EXERCISE SET >>
• 1. From the CMKM lawsuit update below, return the passage between "I will make" and "documents mentioned herein.", inclusive, copied word for word.
• 2. Resume the CMKM lawsuit update below, starting right after its last sentence and writing on in the same manner.

==== EXCERPT PROVIDED ====

Two pieces of real estate have been recovered on behalf of the Company in a related proceeding. Litigation was brought in North Carolina and Nevada in an attempt to attach certain pieces of real estate which were believed to have been bought with illegally obtained proceeds. A compromise was reached in the North Carolina proceeding which allowed for the transfer of these properties to CMKM while the $33,000,000 judgment against John Edwards with ongoing interest remains in full force and effect. It was agreed that John Edwards would be allowed credit for the value of these properties against the outstanding judgment. These properties were purchased with “ill gotten gains” from actions alleged in the Desormeau lawsuit and the Company has a duty and a right to collect any real estate or other assets that were acquired through such illegal activities. Collection efforts against John Edwards are ongoing to satisfy the remainder of this judgment. The Company is attempting to sell the real estate acquired through this lawsuit, but due to real estate market conditions no sales have occurred for the benefit of the Company as of the date of this writing.
I will make occasional references throughout this update to documents being filed and filing dates. You are directed to the Company website www.cmkmdiamondsinc.com to view the documents mentioned herein.
Recently CMKM has amended the petition in the Desormeau suit to add Wells Fargo, the STAMP Program, Stacy Ewing, Helen Bagley and First Global Stock Transfer. CMKM’s ongoing investigation headed up by Mr. West uncovered the actions described in the recent amendment which resulted in this new filing. In this amended filing CMKM alleges that the actions of Wells Fargo, its employee Stacy Ewing, along with Helen Bagley and the Company transfer agency, assisted John Edwards and others in the issuance of free trading shares which were not authorized by CMKM. The Court granted CMKM’s Motion to add Wells Fargo et al to the lawsuit in March of 2010. CMKM is awaiting a signed order from the Court so it may proceed with service on all the new parties. The investigation by CMKM shows that the CMKM stock certificates issued as a result of the negligence and wrongdoing of Wells Fargo and others totals over $50 million dollars. This amended portion of the Desormeau suit seeks damages for the losses caused to CMKM for the issuance of these shares.
Casavant/Glenn Suit -- In August of 2009 CMKM sued its former attorney Roger Glenn, his law firm Edwards Angell Palmer and Dodge, LLP, Rendal Williams, Cierra Williams, MonteVerde Holdings LLC and Patricia DeCosta by adding them to the Casavant suit filed in 2007. Roger Glenn’s attorneys filed a Motion to Dismiss aimed at certain claims in CMKM’s petition. CMKM amended its lawsuit and filed the Second Amended Complaint against Glenn, et al, on January 5, 2010. Glenn’s attorneys filed an answer on January 21, 2010. On March 2, 2010 a Joint Case Conference Report was filed which sets out certain discovery deadlines agreed to by the parties. CMKM received Glenn’s First Set of Interrogatories and a Request for Production in March. In response to Glenn’s discovery requests CMKM has provided to Glenn over a half a million pages of documents accumulated by the Company during its three years of investigation into the Company’s activities. For the specifics of what was provided to Glenn’s attorneys please view the Case Conference Report on the Company website. Glenn’s attorneys have provided in their initial disclosure to CMKM 1576 documents (which includes many duplicates) totaling less than 8,000 pages of records.

==== INFORMATION SHOWN ====

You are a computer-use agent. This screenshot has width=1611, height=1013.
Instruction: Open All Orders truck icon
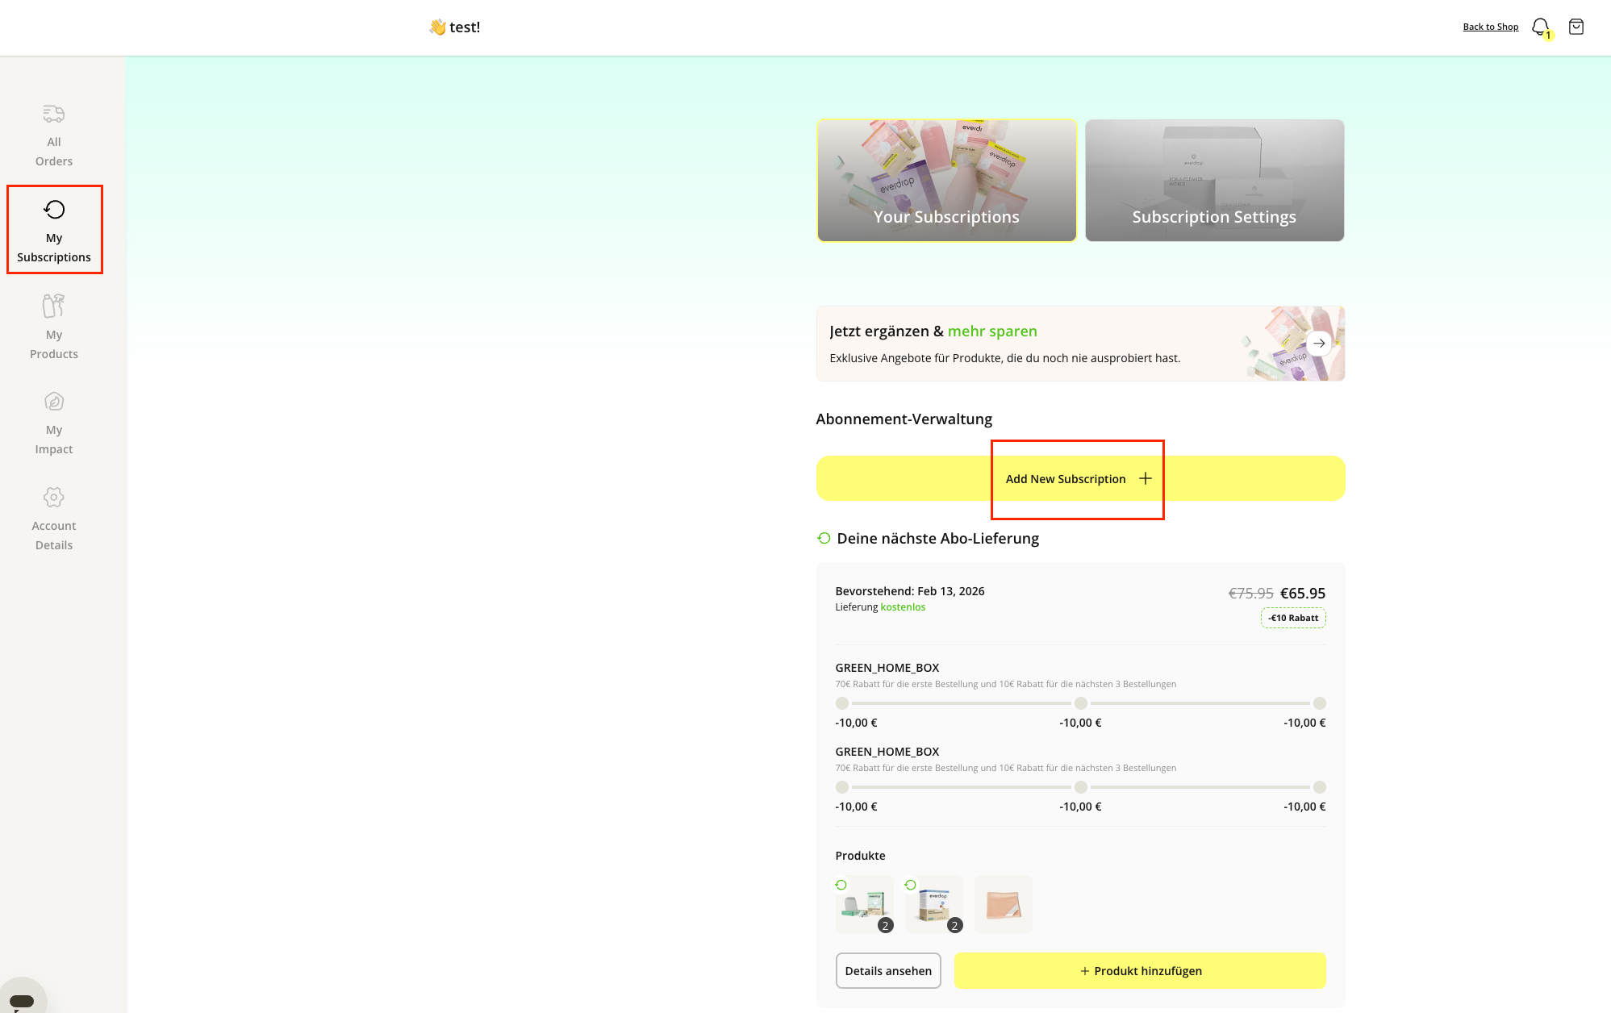coord(54,114)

====

TASK-BY-TASK ANSWERS >>
• 1.
I will make occasional references throughout this update to documents being filed and filing dates. You are directed to the Company website www.cmkmdiamondsinc.com to view the documents mentioned herein.

• 2.
On February 17, 2010 all parties, through their respective attorneys, met by video conference call to work out the Case Conference Report and the particulars involving the initial disclosure required by the Nevada Rules. Glenn’s attorney took the deposition of Kevin West on March 23, 2010 with Kevin West being named as the Company representative most knowledgeable about the Company records. This proceeding is called a Rule 30 (b) (6) deposition. Mr. West testified for most of the day about the records of the Company and where Glenn might look to find documents of the Company. Glenn’s attorneys have issued a subpoena to Don Stoecklein, former CMKM attorney, for all of his firm’s records related to his representation of CMKM. Stoecklein forwarded these records to Glenn’s attorneys two weeks ago. Glenn’s attorneys amended their deposition after receiving the documents from Mr. Stoecklein and have now elected to depose Kristen Buck at their offices in Costa Mesa, California next week. I will attend the deposition to represent the Company. The Company is preparing their first round of discovery to Roger Glenn and intends to have it filed in the next thirty days. A trial date has not been set at this time. Due to time deadlines agreed to in the Case Conference Report, it is likely a trial could occur as early as May or June of 2011.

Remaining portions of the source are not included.